The peaks support a diverse range of habitats including montane heath and shrubland, open forest and woodlands and small rainforest patches on some peaks.The montane heath is particularly rich in threatened and endemic species many of which can be found nowhere else. In total there are 26 species of rare vegetation on the heaths. The Glasshouse Mountains Tea Tree (Leptospermum leuhmanii) is restricted to the peaks and is notable for its beautiful smooth orange bark. The Mount Beerwah Mallee Red Gum (Eucalyptus kabiana) is also endemic and is named after the local Aboriginal Tribe and traditional owners the Kabi Kabi (pronounced Gubbi Gubbi). Other endemic plants include Gonocarpus effusus, Grevillea hodgei, Westringia grandifolia and Leptospermum oreophyllum.

== Heritage listing ==
Glass House Mountains National Park and Beerburrum Forest Reserve 1 was listed on the Queensland Heritage Register on 3 May 2007 having satisfied the following criteria.

The place is important in demonstrating the evolution or pattern of Queensland's history.

The Glass House Mountains as ancient landforms illustrate the evolution of the landscape and the geological history of volcanic activity in the area.
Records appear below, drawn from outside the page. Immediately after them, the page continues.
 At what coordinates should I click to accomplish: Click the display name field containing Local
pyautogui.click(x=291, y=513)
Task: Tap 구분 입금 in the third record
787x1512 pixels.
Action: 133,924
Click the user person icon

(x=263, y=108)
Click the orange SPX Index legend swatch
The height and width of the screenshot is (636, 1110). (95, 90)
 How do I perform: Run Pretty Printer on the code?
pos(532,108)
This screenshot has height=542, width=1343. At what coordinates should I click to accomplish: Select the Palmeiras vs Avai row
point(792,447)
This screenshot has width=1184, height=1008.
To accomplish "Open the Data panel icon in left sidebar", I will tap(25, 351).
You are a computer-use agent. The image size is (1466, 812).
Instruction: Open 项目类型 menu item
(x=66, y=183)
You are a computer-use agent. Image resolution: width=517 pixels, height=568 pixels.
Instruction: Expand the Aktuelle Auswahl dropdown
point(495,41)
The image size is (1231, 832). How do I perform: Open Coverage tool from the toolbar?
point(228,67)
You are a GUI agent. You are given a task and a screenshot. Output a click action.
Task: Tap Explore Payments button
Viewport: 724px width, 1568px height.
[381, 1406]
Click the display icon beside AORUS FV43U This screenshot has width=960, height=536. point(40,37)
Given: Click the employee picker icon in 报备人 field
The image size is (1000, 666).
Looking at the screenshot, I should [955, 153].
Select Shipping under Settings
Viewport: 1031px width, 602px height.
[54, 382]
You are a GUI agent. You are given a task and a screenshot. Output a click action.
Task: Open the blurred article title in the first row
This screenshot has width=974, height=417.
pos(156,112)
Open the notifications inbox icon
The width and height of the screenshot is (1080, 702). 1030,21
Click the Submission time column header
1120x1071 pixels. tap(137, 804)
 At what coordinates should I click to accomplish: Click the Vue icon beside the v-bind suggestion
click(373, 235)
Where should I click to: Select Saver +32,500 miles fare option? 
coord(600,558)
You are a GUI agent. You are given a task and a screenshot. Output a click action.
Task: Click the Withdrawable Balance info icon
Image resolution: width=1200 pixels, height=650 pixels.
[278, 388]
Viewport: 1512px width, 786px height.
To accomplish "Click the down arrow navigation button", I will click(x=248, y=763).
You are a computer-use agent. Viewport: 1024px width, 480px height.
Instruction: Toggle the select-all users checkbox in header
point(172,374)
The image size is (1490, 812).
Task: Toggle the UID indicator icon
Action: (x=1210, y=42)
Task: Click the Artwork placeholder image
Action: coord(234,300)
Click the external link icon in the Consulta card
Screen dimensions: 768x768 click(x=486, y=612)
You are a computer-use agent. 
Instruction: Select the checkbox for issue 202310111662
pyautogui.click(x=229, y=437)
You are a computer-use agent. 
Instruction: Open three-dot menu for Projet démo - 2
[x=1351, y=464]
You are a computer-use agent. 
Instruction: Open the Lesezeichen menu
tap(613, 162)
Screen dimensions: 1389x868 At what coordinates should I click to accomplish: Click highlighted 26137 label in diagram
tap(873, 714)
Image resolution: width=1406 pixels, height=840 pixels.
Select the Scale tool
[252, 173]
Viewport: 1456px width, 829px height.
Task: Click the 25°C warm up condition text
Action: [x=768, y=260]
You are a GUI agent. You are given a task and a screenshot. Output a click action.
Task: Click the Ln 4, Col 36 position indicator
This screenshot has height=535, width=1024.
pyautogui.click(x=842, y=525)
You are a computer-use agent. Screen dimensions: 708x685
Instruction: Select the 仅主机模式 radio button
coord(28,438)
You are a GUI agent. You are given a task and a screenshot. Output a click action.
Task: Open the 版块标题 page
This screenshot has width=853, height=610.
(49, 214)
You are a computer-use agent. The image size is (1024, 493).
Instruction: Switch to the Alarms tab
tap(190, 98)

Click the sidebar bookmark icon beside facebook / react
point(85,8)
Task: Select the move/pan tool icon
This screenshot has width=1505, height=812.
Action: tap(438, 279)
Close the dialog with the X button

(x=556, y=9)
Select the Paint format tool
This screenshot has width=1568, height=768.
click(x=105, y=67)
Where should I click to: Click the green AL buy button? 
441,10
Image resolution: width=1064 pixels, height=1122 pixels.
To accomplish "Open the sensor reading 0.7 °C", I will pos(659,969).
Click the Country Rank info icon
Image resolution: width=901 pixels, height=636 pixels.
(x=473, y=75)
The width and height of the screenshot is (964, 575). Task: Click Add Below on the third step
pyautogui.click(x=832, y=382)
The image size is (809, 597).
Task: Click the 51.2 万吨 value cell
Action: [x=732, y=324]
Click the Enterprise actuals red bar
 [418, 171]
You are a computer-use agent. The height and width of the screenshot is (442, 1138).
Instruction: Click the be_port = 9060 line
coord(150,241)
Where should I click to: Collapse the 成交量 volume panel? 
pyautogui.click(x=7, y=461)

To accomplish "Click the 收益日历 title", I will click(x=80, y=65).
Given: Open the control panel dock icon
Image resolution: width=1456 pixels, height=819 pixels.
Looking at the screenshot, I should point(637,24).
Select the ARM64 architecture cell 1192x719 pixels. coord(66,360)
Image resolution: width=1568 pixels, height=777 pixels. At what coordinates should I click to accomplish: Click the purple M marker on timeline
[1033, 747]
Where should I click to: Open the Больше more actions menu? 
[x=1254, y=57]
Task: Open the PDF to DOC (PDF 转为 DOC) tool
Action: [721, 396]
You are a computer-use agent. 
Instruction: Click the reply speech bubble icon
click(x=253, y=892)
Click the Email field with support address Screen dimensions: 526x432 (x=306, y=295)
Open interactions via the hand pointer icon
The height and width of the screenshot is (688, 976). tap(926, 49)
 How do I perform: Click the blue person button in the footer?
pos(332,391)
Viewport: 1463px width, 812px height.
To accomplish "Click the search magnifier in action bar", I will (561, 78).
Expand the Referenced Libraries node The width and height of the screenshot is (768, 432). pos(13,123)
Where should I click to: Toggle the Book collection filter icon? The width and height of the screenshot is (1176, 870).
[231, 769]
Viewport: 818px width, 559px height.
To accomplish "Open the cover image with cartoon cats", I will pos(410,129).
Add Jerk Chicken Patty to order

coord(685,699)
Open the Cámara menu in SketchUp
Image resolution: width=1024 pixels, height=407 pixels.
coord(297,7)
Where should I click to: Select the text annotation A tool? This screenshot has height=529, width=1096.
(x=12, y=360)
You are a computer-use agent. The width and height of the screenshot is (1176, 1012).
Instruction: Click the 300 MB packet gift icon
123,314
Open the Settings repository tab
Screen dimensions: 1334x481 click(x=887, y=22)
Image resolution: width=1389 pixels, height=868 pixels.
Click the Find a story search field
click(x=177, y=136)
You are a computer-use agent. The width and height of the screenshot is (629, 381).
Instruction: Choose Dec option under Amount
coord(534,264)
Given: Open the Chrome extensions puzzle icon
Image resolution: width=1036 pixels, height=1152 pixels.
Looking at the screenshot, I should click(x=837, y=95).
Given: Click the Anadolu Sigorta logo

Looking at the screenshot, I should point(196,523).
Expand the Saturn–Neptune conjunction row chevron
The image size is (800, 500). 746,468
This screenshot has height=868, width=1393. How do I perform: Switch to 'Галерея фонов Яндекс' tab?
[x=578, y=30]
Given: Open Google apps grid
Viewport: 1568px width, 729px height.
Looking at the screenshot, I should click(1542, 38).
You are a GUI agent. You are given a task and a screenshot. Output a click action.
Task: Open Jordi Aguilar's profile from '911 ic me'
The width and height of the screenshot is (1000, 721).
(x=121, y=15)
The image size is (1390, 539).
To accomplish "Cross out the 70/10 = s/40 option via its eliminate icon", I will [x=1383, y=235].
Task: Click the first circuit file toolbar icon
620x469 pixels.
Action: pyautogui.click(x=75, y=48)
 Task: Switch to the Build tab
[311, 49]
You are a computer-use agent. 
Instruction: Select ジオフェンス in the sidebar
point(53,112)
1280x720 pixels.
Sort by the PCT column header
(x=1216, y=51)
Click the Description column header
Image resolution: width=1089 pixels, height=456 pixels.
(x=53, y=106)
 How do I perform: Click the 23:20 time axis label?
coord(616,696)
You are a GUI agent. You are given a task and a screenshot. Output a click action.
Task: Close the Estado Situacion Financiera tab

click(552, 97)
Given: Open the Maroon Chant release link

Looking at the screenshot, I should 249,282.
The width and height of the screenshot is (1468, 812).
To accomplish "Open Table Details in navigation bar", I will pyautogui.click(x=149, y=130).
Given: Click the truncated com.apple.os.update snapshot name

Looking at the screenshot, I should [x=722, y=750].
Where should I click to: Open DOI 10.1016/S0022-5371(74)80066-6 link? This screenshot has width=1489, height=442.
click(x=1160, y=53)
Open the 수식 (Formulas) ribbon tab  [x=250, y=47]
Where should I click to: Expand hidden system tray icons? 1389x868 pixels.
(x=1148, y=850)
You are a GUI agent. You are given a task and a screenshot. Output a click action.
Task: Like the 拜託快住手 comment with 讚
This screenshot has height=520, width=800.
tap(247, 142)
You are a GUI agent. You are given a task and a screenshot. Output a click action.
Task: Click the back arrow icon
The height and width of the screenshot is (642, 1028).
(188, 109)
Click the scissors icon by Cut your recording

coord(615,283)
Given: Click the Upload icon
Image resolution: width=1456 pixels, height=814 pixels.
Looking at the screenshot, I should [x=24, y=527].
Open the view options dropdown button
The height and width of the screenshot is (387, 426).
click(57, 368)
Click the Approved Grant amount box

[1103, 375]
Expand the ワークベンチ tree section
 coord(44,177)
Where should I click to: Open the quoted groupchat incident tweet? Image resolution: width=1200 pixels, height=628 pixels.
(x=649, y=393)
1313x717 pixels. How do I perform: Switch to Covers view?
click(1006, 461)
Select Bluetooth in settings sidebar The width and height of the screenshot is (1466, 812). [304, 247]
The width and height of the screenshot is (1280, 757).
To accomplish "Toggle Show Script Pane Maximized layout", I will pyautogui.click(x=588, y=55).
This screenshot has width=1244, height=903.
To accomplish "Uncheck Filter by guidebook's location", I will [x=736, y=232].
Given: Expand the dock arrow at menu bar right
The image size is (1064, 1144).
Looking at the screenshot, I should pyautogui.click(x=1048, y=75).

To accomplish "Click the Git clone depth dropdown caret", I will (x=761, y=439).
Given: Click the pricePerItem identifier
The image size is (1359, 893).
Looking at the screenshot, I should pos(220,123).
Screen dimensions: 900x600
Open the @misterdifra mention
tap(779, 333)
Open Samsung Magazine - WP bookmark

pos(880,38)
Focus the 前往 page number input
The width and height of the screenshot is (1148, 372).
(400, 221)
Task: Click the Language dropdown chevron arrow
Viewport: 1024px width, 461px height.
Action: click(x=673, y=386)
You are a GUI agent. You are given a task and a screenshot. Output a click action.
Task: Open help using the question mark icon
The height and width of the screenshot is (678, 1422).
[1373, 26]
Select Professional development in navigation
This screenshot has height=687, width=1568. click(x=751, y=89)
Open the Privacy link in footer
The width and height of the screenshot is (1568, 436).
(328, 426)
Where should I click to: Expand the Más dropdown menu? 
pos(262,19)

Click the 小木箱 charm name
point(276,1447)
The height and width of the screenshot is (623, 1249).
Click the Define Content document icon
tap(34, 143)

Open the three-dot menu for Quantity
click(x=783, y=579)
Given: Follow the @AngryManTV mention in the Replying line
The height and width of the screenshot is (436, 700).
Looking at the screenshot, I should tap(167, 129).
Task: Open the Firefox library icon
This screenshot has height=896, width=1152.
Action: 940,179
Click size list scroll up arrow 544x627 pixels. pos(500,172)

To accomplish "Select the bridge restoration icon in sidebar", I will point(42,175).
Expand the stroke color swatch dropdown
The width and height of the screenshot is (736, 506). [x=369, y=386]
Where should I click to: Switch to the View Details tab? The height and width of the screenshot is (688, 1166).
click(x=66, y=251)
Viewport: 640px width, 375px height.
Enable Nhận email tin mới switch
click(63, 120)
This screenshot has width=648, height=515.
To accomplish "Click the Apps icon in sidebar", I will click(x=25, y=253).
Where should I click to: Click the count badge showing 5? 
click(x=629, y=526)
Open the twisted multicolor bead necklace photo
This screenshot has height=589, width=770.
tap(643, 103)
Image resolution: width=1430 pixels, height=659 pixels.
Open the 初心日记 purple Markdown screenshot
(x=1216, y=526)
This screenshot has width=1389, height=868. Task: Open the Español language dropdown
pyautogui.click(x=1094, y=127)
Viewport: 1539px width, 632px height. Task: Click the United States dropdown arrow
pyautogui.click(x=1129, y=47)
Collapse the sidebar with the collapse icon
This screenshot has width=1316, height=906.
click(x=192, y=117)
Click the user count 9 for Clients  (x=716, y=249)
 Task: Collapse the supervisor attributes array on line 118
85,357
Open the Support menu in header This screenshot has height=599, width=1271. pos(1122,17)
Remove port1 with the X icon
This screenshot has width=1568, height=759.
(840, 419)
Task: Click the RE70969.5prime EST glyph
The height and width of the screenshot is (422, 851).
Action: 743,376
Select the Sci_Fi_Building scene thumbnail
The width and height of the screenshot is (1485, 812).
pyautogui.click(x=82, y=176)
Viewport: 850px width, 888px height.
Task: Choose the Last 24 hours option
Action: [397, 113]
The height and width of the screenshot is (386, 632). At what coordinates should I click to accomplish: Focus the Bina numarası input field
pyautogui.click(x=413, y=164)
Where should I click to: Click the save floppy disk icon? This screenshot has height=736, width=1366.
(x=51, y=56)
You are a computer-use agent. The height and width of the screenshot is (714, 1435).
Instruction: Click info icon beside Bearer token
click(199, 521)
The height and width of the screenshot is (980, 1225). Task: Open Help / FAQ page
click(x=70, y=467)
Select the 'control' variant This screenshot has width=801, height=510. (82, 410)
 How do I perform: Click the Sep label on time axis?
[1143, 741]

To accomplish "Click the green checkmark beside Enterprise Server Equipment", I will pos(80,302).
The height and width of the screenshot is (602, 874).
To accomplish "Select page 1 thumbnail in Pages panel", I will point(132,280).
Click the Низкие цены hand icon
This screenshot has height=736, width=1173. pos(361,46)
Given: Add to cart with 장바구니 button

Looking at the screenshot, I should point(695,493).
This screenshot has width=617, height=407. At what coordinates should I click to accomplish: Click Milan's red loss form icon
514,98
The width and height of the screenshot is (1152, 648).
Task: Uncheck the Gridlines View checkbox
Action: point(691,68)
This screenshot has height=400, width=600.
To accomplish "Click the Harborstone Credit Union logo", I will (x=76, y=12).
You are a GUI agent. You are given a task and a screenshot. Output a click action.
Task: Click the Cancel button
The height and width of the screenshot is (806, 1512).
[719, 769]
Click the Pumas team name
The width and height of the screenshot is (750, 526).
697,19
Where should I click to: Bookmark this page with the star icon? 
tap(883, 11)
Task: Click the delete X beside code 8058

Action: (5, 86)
Because of their size and distinctive form they are readily identifiable from a number of distant observation points from both land and sea and so have played an important role in navigation in connection with the European exploration of the east coast of Australia. Captain Cook sighted and named them in 1770. In 1799 Matthew Flinders also reported on the Glass House peaks and camped in the area. Other early explorers connected with them are John Oxley, Alan Cunningham, Andrew Petrie and Ludwig Leichhardt.

The place is important because of its aesthetic significance.

The Glass House peaks are visually impressive, rising dramatically from a flat coastal plain and are landmarks that can be seen from as far away as the Scenic Rim on the Queensland and New South border and out to sea. Views of the mountains, and obtained from the mountains, are of high aesthetic value and have inspired countless paintings and photographs. Their majestic and eerie beauty continues to attract large numbers of visitors to the national park areas that contain them.

The place has a special association with the life or work of a particular person, group or organisation of importance in Queensland's history.

The Glass House peaks are central to the creation myths of the region and have a high degree of cultural significance to Indigenous people.

The wider community also values the mountains as recreational venues and their closeness to Brisbane and major centres on the Sunshine Coast have made them readily accessible to day-trippers. The peaks have for many years been popular destinations for people wanting to bushwalk, picnic and to enjoy the volcanic scenery.